BEGIN TEXT SHOWN

The Humanitarian: Bobby Muller
A bullet transformed him from bad-ass Marine to peace activist. A Vietnam vet triumphs over his disability and educates others.
By March 1, 2006 - last reviewed on June 9, 2016published
When he was a young soldier fighting in the Vietnam War, says Bobby Muller, he was well on his way to becoming "an asshole, an arrogant, bad-ass Marine." Instead, at the age of 23, he was shot through the chest in battle and paralyzed.
On that day in 1969, Muller was sure he was not coming back. "This is key: I absolutely experienced dying," he says. "My last thoughts were, 'I'm gonna die. On this shitty piece of ground. I don't fucking believe it!' The aloneness of it, the finality of it, the irreversibility of it, I absolutely, completely got it."

END TEXT SHOWN
BEGIN PROVIDED INFORMATION

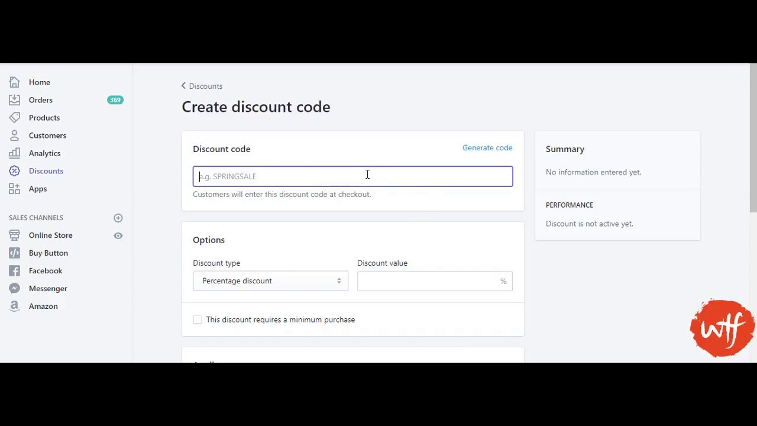Click the Messenger channel icon

[15, 289]
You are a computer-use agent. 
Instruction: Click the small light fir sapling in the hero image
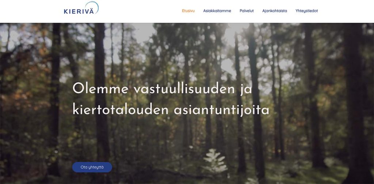coord(215,161)
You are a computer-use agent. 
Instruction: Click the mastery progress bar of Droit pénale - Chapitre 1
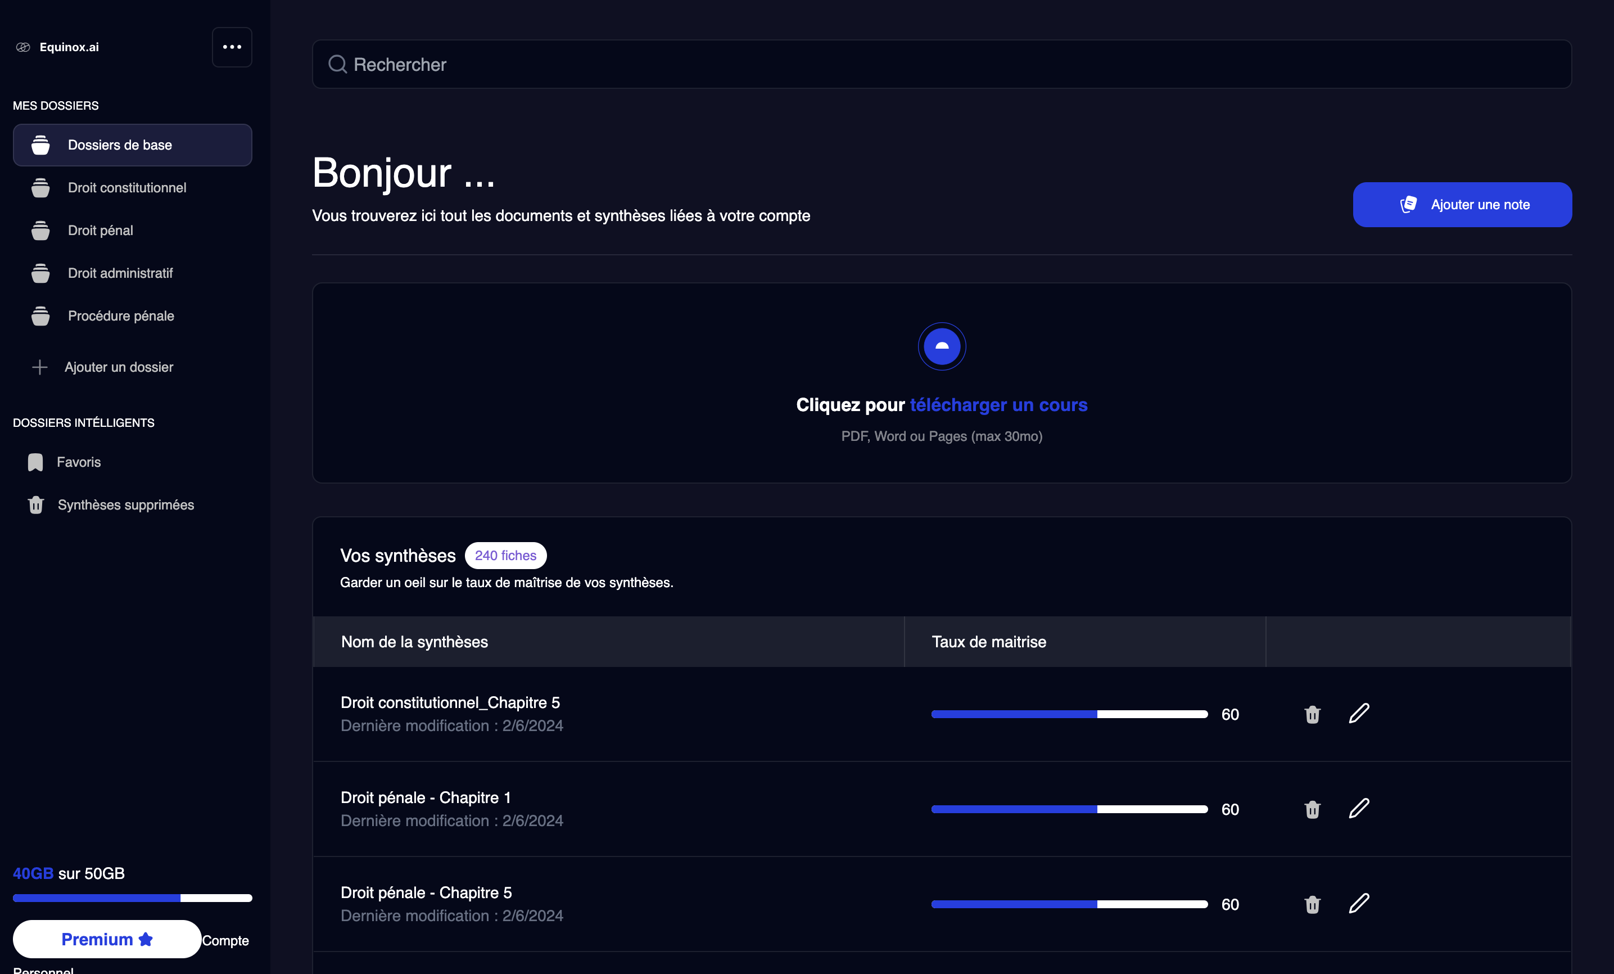(1069, 809)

END PROVIDED INFORMATION

* **PROBLEM**
According to the Bobby Muller profile, at what age was Muller shot through the chest and paralyzed? The rows are not needed here.

* **EXERCISE ANSWER**
He was 23.